Turkey Historical Places: 15 Sites Worth the Trip
A traveler's guide to 15 of the best Turkey historical places, from Hagia Sophia and Ephesus to Gobeklitepe, with current 2026 prices and tips.

Turkey is one of those countries where the layers of history pile up so high it gets almost comical. You can stand in a Roman theater in the morning, walk through a 10,000-year-old temple in the afternoon, and sleep in a 200-year-old Ottoman mansion that night. I have spent years sending friends to these places, and after a while you learn which ones are genuinely worth the detour and which are a quick photo stop. Below are 15 Turkey historical places I keep recommending, spread from Istanbul out to the far eastern lakes, with honest notes on what to expect and (where it helps) rough 2026 prices.
Which Turkey historical place should you see first?
If you only have one stop, make it Hagia Sophia in Istanbul. Nothing else in the country quite matches the feeling of walking under that dome. But the full list below rewards anyone who keeps going, so treat it as a menu, not a checklist.
Hagia Sophia (Istanbul)
Start here. Hagia Sophia has been a cathedral, a mosque, a museum, and now a mosque again, and somehow it carries all of those identities at once. The dome floats in a way that still confuses architects, and the surviving Byzantine mosaics in the upper gallery are the real reason to climb the ramp. At the time of writing, foreign visitors pay around €25 for the upper-gallery visiting route, and the building closes to tourists during the five daily prayers (the long Friday midday closure is the one to plan around). Cover shoulders and knees, and women should bring a scarf.

= To-do list =
(1) Answer these questions about the guide to Turkey's historical places:
(a) How old is the temple the guide says you can walk through in the afternoon?
(b) If you have only one stop, which site does the guide say to make it?
(c) About how much do foreign visitors pay for the upper-gallery visiting route at Hagia Sophia?
(2) Could you resume the guide to Turkey's historical places, picking up right after its last sentence?

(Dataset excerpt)

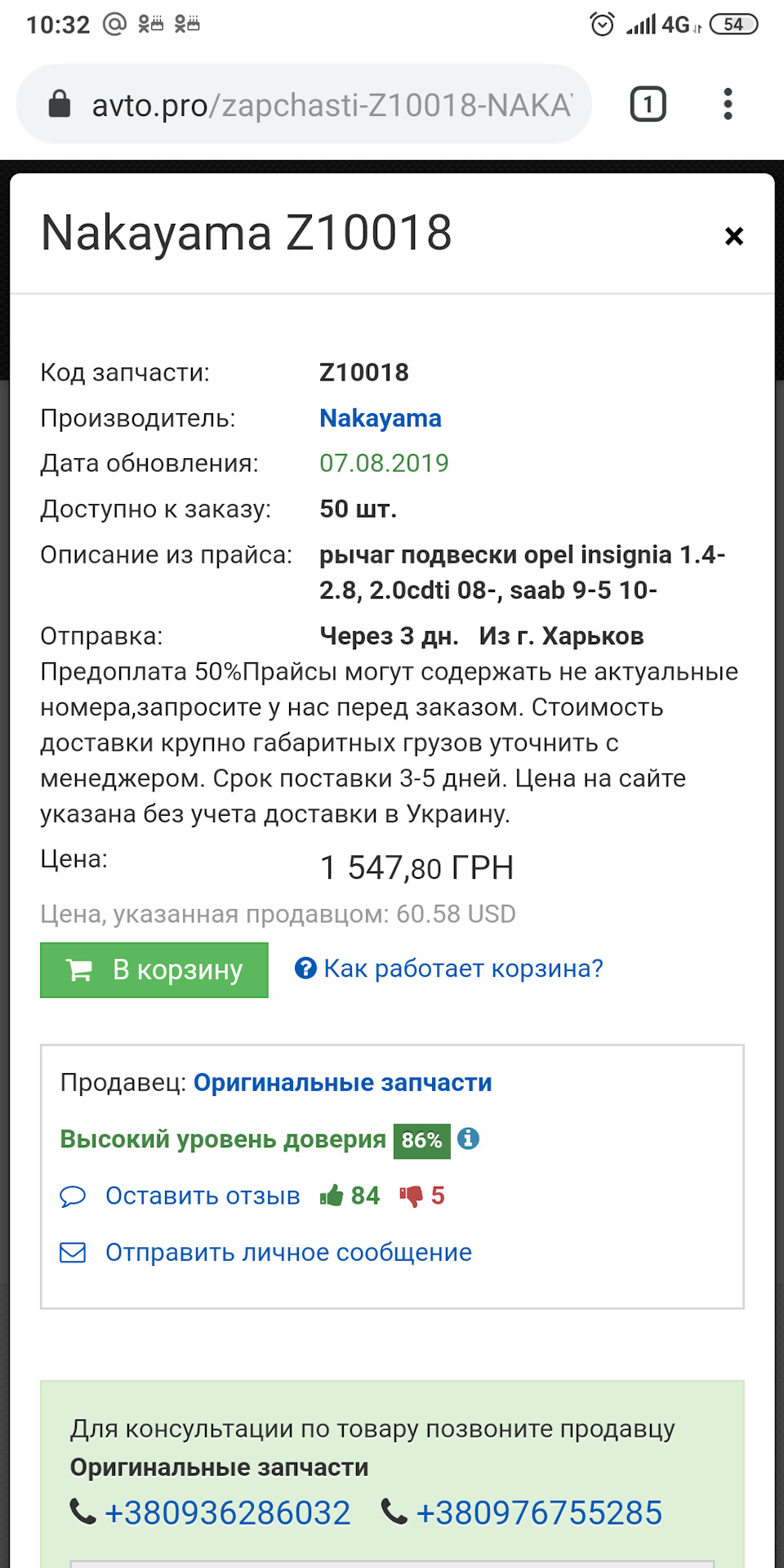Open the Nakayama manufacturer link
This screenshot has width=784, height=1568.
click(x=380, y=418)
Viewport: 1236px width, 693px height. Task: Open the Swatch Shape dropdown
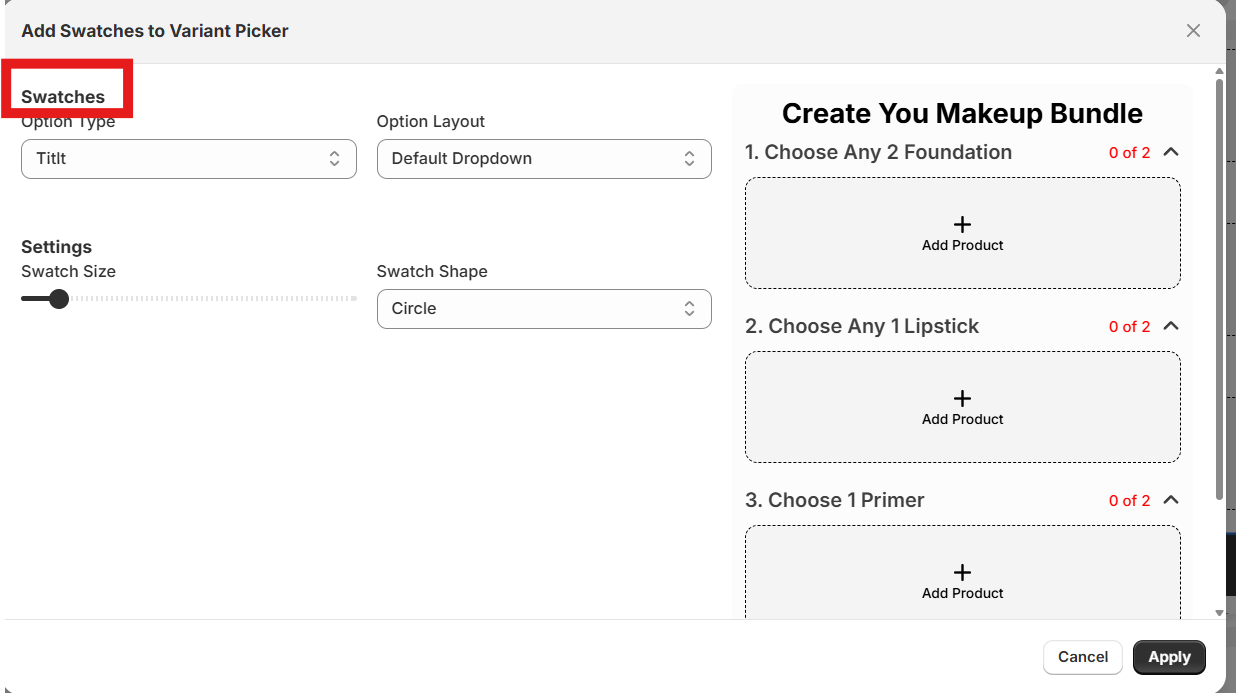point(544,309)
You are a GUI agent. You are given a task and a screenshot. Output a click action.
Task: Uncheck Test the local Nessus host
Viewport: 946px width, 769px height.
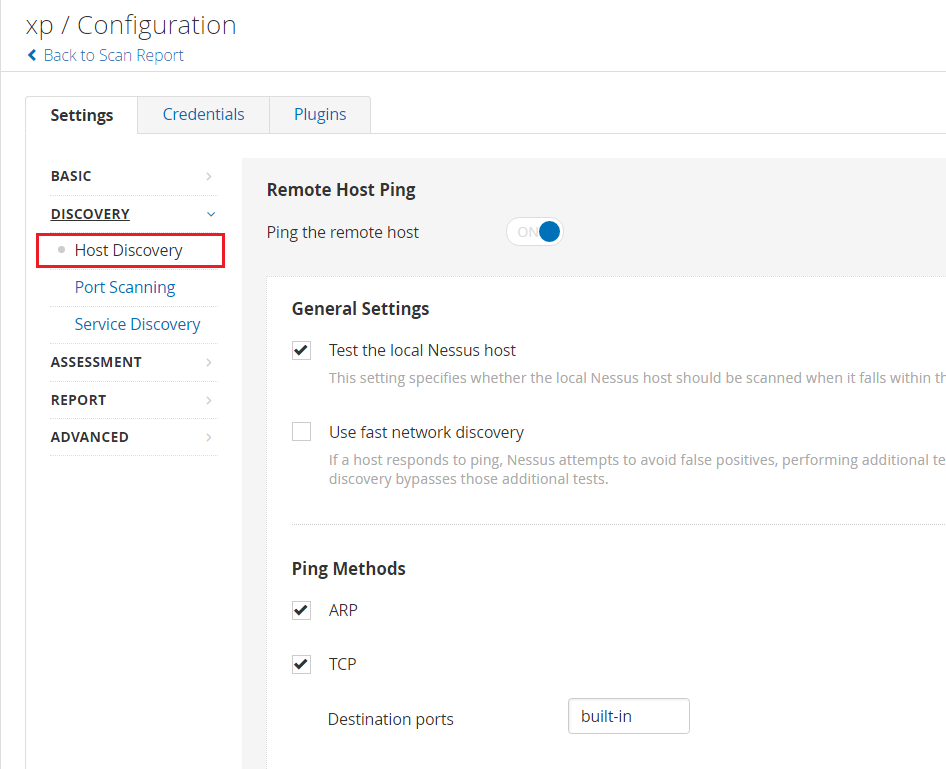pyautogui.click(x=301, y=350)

= Answers to the problems =
(1)
(a) 10,000 years old
(b) Hagia Sophia in Istanbul
(c) Around €25

(2)
Istanbul is packed with this kind of thing, so do not stop at one building. My fuller rundown of the historical places in Istanbul lines up the cisterns, palaces, and fortresses you can reach on foot or a short tram ride.
Anitkabir (Ankara)
Ankara rarely makes a tourist’s shortlist, but Anitkabir earns its place. It is the mausoleum of Mustafa Kemal Ataturk, the founder of the Republic, and for most Turkish people it carries a weight that is hard to overstate. The long ceremonial avenue lined with stone lions, the vast plaza, and the somber Hall of Honour are designed to make you slow down, and they work. Entry is free, the complex opens around 09:00, and the on-site museum walks you through the War of Independence with real artifacts. Give it two to three hours.
Ephesus (Izmir)

Ephesus is the one ancient site I would not skip. The marble main street, the great theater, and above all the two-story facade of the Library of Celsus are about as close as you will get to actually walking through a Roman city. Pay the extra fee for the Terrace Houses if you can; the frescoes and mosaics under the protective roof are some of the best-preserved domestic Roman interiors anywhere. At the time of writing the main site runs around €40 (it now bundles the Ephesus Experience museum), with the Terrace Houses about €15 more. Go early or late in summer, because shade is scarce and the midday heat near Selcuk is no joke.
Koza Han (Bursa)
Bursa was the first Ottoman capital, and Koza Han is its prettiest survivor. Built in the 1490s as a silk-trading inn, the courtyard still hums with shops, a tiny mosque on a raised platform in the middle, and tea drinkers under the plane trees. Bursa is famous for silk, and during late spring the silk-cocoon market still spills through here. It is a short, easy stop, best paired with the Grand Mosque a few minutes’ walk away. From Bursa it is a short hop to the Roman and Byzantine layers of Iznik, the ancient city of Nicaea, an easy day trip if you are coming from Istanbul.
Hadrian’s Gate (Antalya)
The three-arched marble gate at the edge of Antalya’s old town, Kaleici, was raised to mark a visit by Emperor Hadrian around 130 AD. Walking through it into the cobbled lanes is a nice bit of theater, and it is free and always open. If you are building a wider trip around the coast, my guide to things to do in Antalya puts the gate in context with the harbor, the museum, and the waterfalls just outside town.
Gaziantep Castle (Gaziantep)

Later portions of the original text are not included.